Das Konverter-Modul ist mit zwei MTP/MPO-Ports für Glasfaserkabel auf der Rückseite und zwölf RJ45-Ports für Kupferkabel auf der Vorderseite ausgestattet. Durch die Verwendung von MTP/MPO-Steckern soll das System im Vergleich zu herkömmlichen Konvertern den Platzbedarf reduzieren, die Luftzirkulation verbessern und die Packungsdichte erhöhen.

Flexibler Netzwerk-Baustein

Laut André Engel, Geschäftsführer von TDE, will der Anbieter mit dem Konverter-Modul einen flexiblen Netzwerk-Baustein liefern, der „eine spätere Umstellung auf reine Lichtwellenleiter-Nutzung begünstigen, hohe Packungsdichte realisieren und gegenwärtig eine reibungslose Anbindung von bestehendem Equipment ermöglichen“ soll.

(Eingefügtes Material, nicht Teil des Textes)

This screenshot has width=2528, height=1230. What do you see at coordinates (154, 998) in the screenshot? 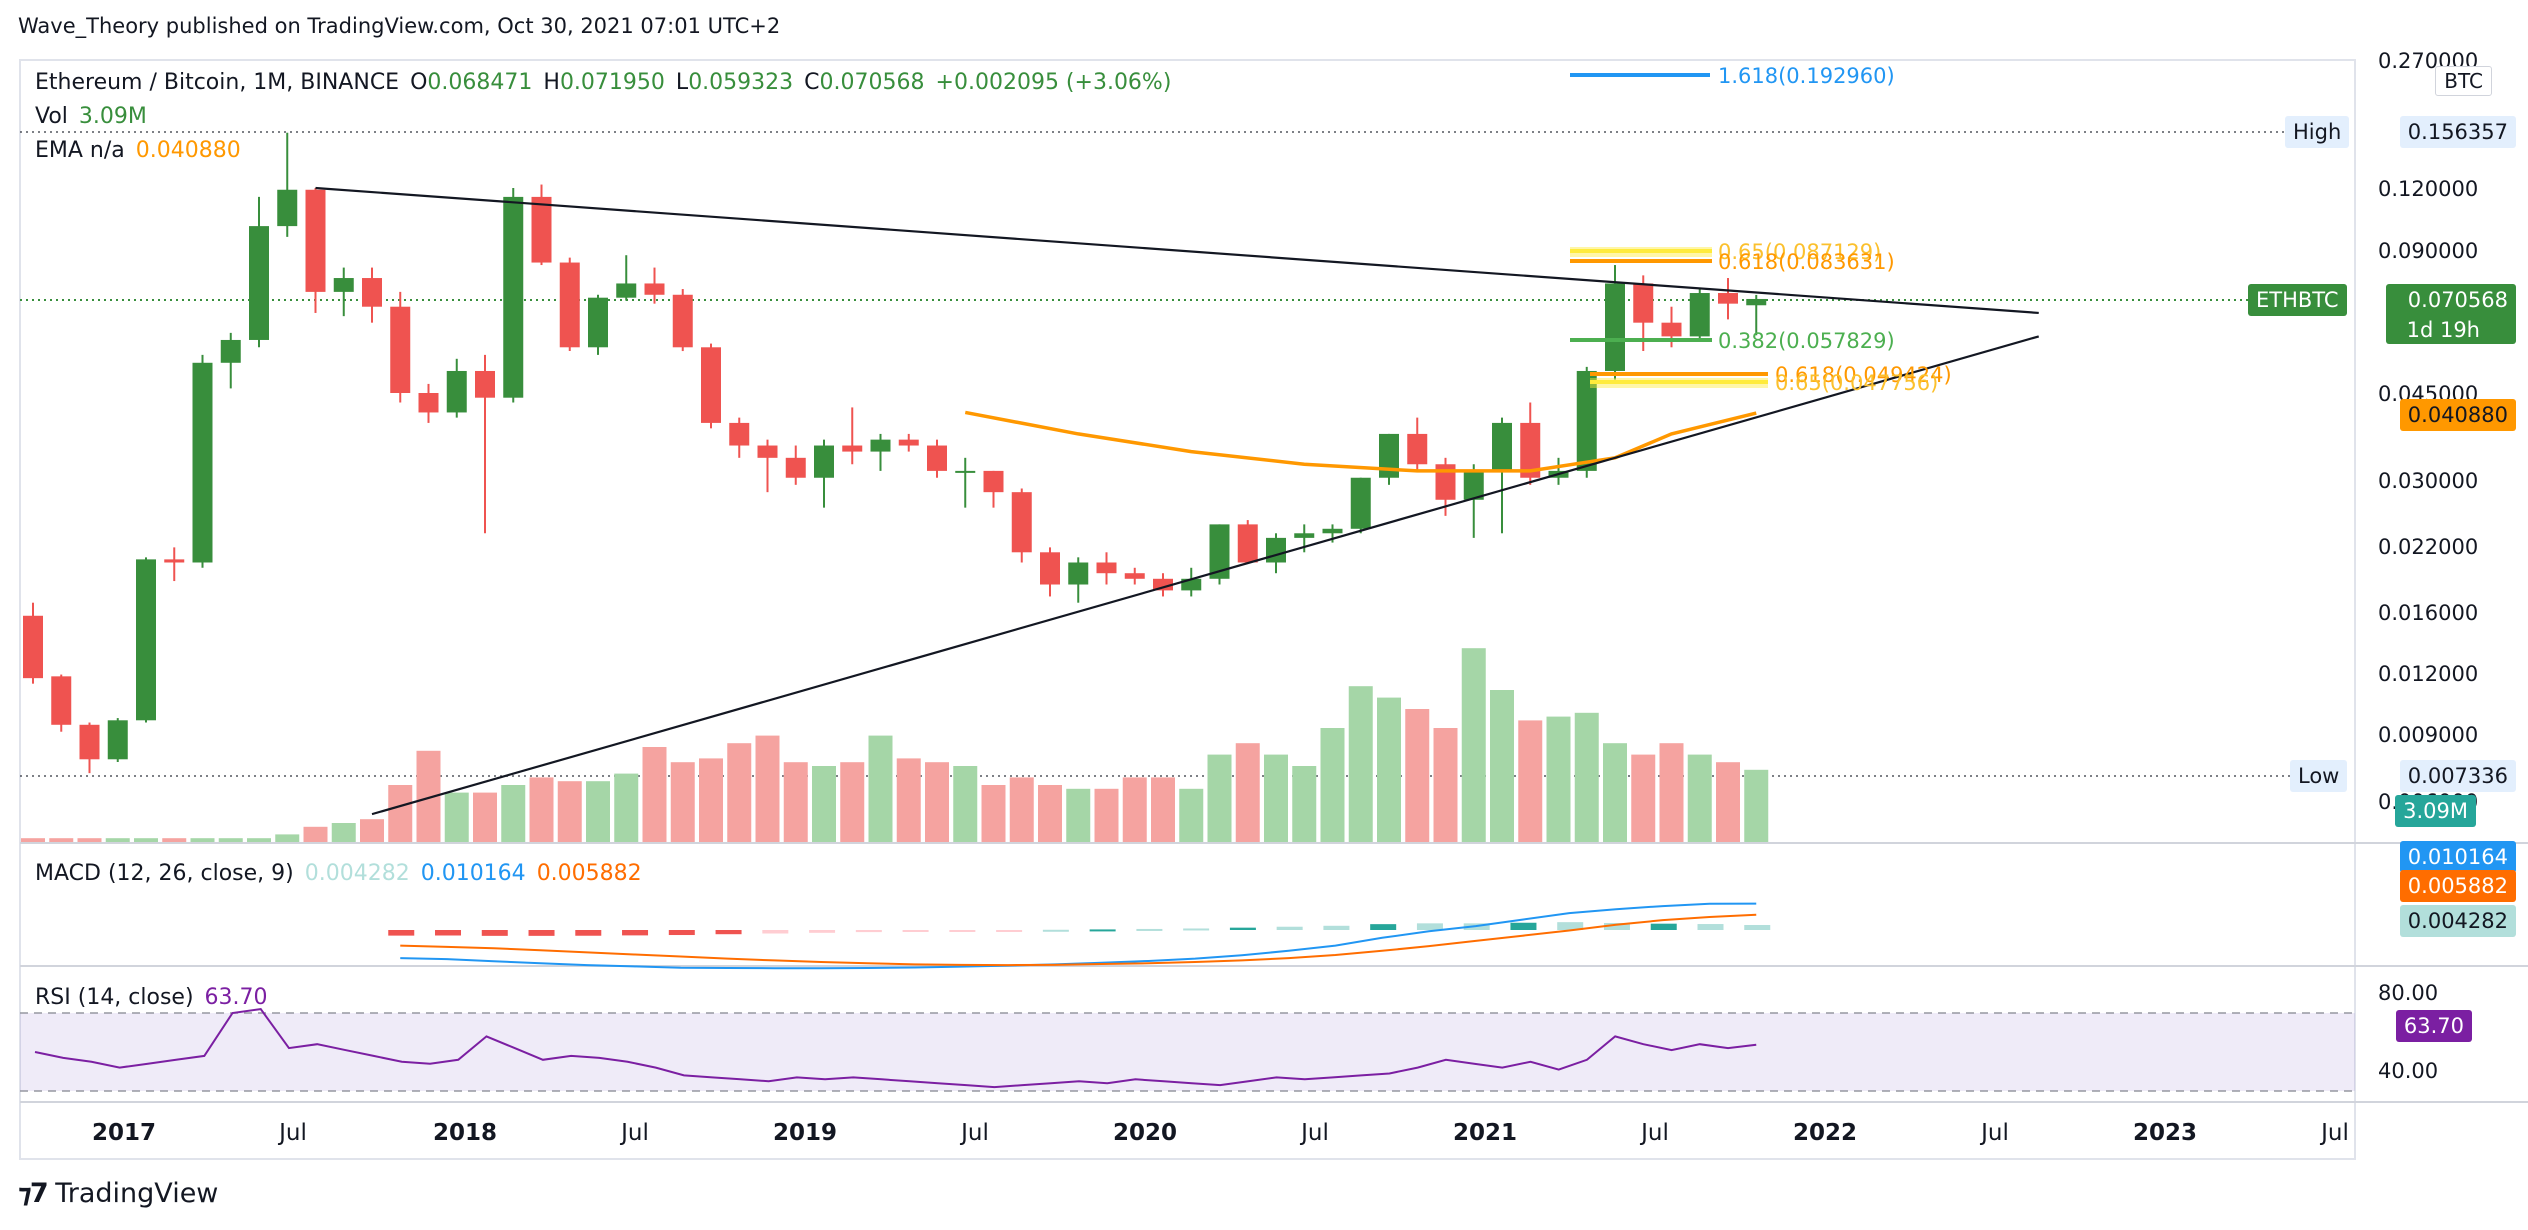
I see `rsi-legend: RSI (14, close) 63.70` at bounding box center [154, 998].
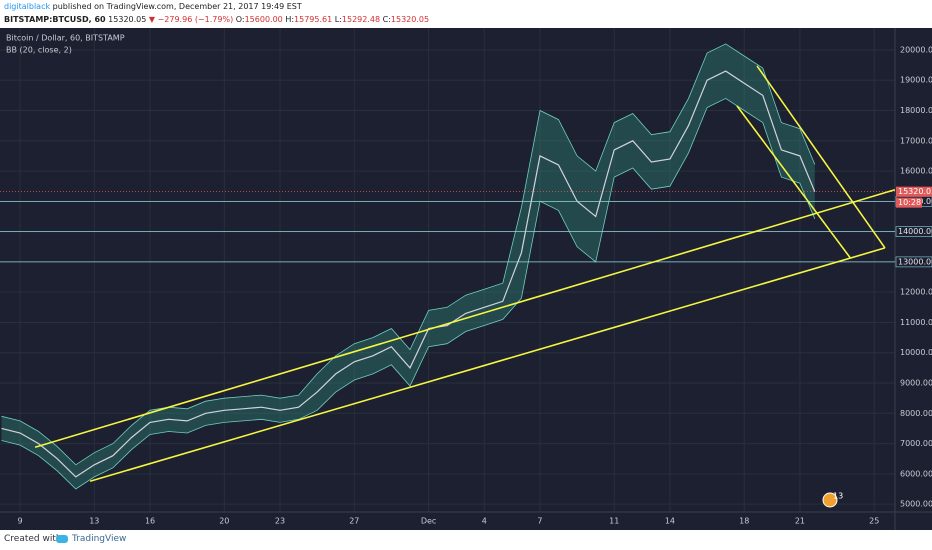 Image resolution: width=932 pixels, height=550 pixels. I want to click on y-tick-label: 18000.00, so click(916, 110).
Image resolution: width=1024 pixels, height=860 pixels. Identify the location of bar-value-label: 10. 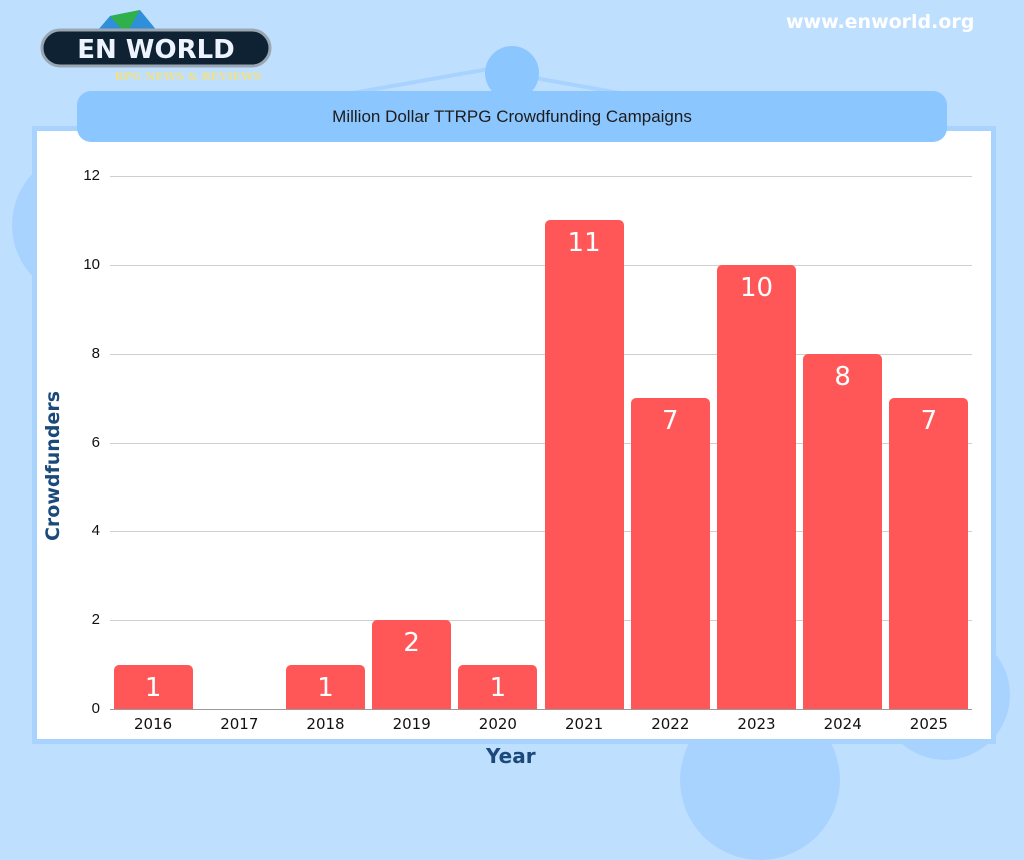
(756, 288).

Mit dem Media Conversion System wird die Übertragungsreichweite laut Anbieter bei der Verwendung von OM4-Fasern auf bis zu 1.100 Meter erweitert. Die TMC-Module unterstützen TP- und LWL-Auto-Negotiation, Autocross, Automatische Link-Wiederherstellung, Pause und Hot-Swap.

Verbaut werden die Konverter in Modulträgern, die in Ausführungen mit einer Höheneinheit für zwei Module oder mit vier Höheneinheiten für acht Module verfügbar sind. Darüber hinaus stehen zur unterbrechungsfreien Stromversorgung redundante Netzteile zur Verfügung, die sich über das Simple Network Management Protocol (SNMP) steuern lassen.